Run Your Engineering Team Like a Hedge Fund
Embracing Asymmetric Risk
What is the common economic theme between:
- Lockheed Skunk Works (1943) (see my analysis here)
- Netflix's Migration to AWS and AWS S3 Storage (later 2000s onward)
- High-Performance Software Engineering (my previous post)
Embracing engineering as high-risk, high-return investment where risk is asymmetric, bad things can happen, and no less than exponential growth is expected!
Some history, three dimensions
Let's start with the following claims:
- Google invented the foundational math and architectural blueprints (GFS, MapReduce, Borg) that made massive distributed computing possible.
- AWS commoditized that architecture, transforming physical hardware into infinitely scalable, programmable infrastructure.
- Netflix pioneered the operational culture to survive it, mathematically engineering application resilience through intentional chaos
Netflix AWS's migration is a great example because it is simple and yet a mathematical crowbar:
- The story is that Netflix had the great insight to intentionally randomly kill their production servers during their migration effort to AWS.
- A simple interpretation is that a system that can survive constantly self inflicted harm will be robust to natural hardware failures in production.
- Yet the more profound understanding is that by doing so purposely disallowed their engineers to take a classical development approach. The teams were "forced" into a different and better way of thinking about their solution!
A classical development approach would have started by stating that the server failure rate was BELOW a value, and that would have allowed the engineers to build a solution bottom-up, as they had done before.
Instead by stating failure rates is always ABOVE a value (as a result of the self inflicted shutdowns), the engineers could no longer approach things in a (then) classical way, and were forced to build their system top down!

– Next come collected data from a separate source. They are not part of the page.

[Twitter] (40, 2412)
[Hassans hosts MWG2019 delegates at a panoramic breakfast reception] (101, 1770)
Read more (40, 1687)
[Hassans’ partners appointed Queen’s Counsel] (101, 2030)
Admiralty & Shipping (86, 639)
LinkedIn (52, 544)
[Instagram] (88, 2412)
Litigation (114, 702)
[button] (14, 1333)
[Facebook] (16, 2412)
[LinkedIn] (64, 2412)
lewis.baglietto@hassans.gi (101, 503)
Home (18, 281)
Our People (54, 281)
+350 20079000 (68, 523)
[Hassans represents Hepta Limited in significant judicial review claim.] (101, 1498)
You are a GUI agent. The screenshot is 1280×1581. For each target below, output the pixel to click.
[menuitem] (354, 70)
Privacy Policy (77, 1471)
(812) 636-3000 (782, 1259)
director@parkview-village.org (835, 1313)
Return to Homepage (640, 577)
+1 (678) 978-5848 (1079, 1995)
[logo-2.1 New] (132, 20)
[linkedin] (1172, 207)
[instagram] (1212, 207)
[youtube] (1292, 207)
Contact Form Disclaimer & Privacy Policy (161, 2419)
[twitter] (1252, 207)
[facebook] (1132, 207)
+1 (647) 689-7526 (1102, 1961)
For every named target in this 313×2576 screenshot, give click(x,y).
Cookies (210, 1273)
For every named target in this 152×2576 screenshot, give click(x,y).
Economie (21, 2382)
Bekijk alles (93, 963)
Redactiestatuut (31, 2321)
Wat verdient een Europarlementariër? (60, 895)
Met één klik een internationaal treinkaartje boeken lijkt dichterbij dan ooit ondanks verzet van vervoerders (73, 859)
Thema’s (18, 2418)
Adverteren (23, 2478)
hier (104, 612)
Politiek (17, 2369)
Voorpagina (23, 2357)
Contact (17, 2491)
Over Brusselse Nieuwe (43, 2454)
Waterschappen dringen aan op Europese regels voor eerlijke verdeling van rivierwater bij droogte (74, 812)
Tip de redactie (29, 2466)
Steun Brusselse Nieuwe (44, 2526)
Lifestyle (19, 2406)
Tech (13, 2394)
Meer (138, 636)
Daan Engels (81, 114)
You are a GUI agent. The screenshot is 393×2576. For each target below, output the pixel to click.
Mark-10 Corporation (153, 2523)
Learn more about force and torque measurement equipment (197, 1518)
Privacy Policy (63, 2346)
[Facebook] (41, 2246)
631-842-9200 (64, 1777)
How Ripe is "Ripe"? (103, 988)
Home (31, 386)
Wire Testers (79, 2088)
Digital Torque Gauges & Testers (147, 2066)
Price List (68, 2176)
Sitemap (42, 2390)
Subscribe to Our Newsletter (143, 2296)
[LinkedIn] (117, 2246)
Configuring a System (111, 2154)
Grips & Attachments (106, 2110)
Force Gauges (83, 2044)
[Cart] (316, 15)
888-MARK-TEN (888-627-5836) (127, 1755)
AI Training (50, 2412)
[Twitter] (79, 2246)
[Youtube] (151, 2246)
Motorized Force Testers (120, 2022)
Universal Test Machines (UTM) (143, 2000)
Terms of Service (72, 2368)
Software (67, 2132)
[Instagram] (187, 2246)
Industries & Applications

The math they used had been much invented at Google. The architecture much invented at Amazon. The genius of Netflix's Chaos engineering approach of random server shutdown "everywhere" was that it enable Netflix to embrace a single "embrace risk or die" culture across all of their engineers.
Embracing mathematics, embracing less than perfect
The key concept is that big system needs math. Yet as these systems are big, exact math is too complicated, and instead big systems are built to be less than perfect, but with the help of math, you can squeeze that "less" to be as small as you want!
Having embraced the less than perfect, we can also embrace non-linear models! An in part why I use the exponential term above.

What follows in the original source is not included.